This has become an emerging opportunity for UK software suppliers as retail increasingly goes digital and multi-channel, but it's proved a double-edged sword for many, as I have previously explained. Lots of new (ish) small specialists litter this niche space with grand ambitions and hockey stick growth hopes, I'm think firms like digital coupons business Eagle Eye (EYE:AIM) and online displays techy Attraqt (ATQT:AIM), for example.
For such companies the main challenge now is balancing growth investment with an investment community need for real cash and profits. As CanaccordGenuity analysts points out in their most recent edition of their Digital Download report, 'investors grow tired of young companies with hockey stick sales projections and no profits or cash generation.'
But there are real profits and cash to be made in this arena. Out today are interesting full year results to 31 March from IMImobile (IMO:AIM) showing revenues up 26% to £61.6 million including an 11% jump in organic sales. EBITDA is 17% higher at £10.7 million, aided by September's Archer acquisition, and there's strong cash conversion to boot.
Philip Carse, analyst at IT consultancy boutique Megabuyte says 'IMImobile stands out among its mobile-focussed peer group, with evidently predictable (and growing) revenues, good margins and most importantly, good underlying operating cash conversion married with modest levels of capex/capitalised R&D.'
Among the more established in this specialist area is Sanderson (SND:AIM), which has been helping retail clients for donkeys years. In it latest half-year results, published on 6 June, though largely solid and retaining promise of matching expectations for the full year, certainly showed signs of slowing demand, perhaps not surprising given the sticky high street backcloth since Brexit.
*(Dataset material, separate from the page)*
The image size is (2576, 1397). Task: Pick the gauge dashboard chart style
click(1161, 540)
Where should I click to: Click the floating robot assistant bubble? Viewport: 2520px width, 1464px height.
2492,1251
We'll know more about the relative health of the digital retail enablers perhaps over the coming days. K3 Business Technology (KBT:AIM), one of this niche's leaders, is due to update the market on its own full year to 30 June in the coming days. What the retail software runes will say is hard to predict. It could be that high street operators are pulling in their horns as footfall, real or virtual, drifts but it might equally show that digital initiatives will be at the forefront of retailer thinking as they attempt to draw consumers through the digital, or physical, doors.